I stand here drawing my fingers across the bitter memories of my childhood.
My fingers trace the visions I had once my hopeless past held there as if it was behind a glass wall right there in front of me.
My sorrow wells up. Bringing my entire being into the return…I rip my hands across them trying to make them disappear. Trying to make it go away.
I cause them to slip off of the table. They land on the floor the memories that they hold, pain difference, happiness, all bound together and hidden bye the ragged shades of silver carpet.
I cry. My body wracked with sobs and emotion. What have I become?. My heart, my mind, all of it, everything that was me… Gone.
I shake with the pain that flows through me…it comes in waves and renders me helpless. I can hear but the noise blocks out the opening of the door.
She steps in the room. Staring at me and smiling. She looks to my face to see me and her breath catches in her throat.
I can feel her moving towards me and reaching out to touch me but I don't respond. She drops her book in front of me and I ignore it.
It hurts so much. All of that pain reaching into me.
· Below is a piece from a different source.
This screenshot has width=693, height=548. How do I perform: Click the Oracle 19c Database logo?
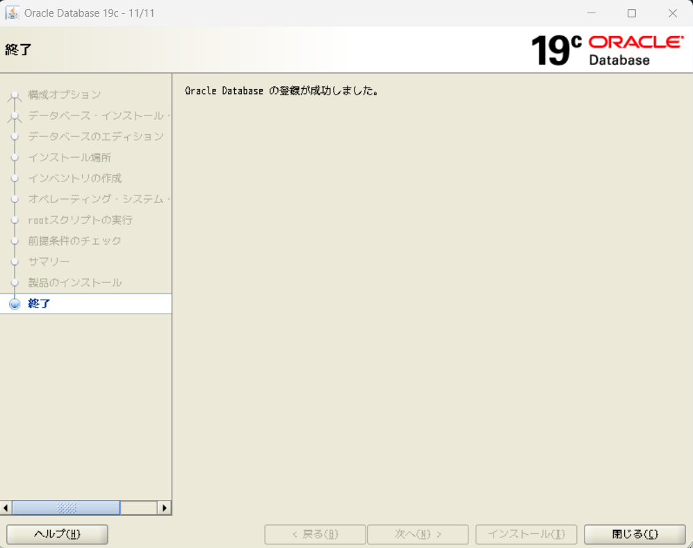(x=607, y=50)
I close my eyes tighter to block it out of my mind. My fingers dig into my cold palms and my blood chills.
Then … im warm. The warmth passes through the rest of me and I am again able to move. I can feel her arms wrapped around my neck and the soothing sensation of her leaning against my cheek calms my nerves.
I feel her hum a steady tune and it blocks out my mind. She whispers a word in my ear and I laugh my tears slowly stopping.
I remember the thud and look at my lap. What is sitting there makes everything go away… all the pain and the lies … it ends.
In my lap is a vision of happiness. A dream shared by two people that can light up our own world. Memories enlightened with faith.
I laugh and turn to face her. Her eyes set a dream in my soul. She whispers a word and I repeat it. And she tells me the meaning.
Then we both look down at the picture and set our hands on our wandering childhood faces.
The dream we share. Lightens and again we are at peace.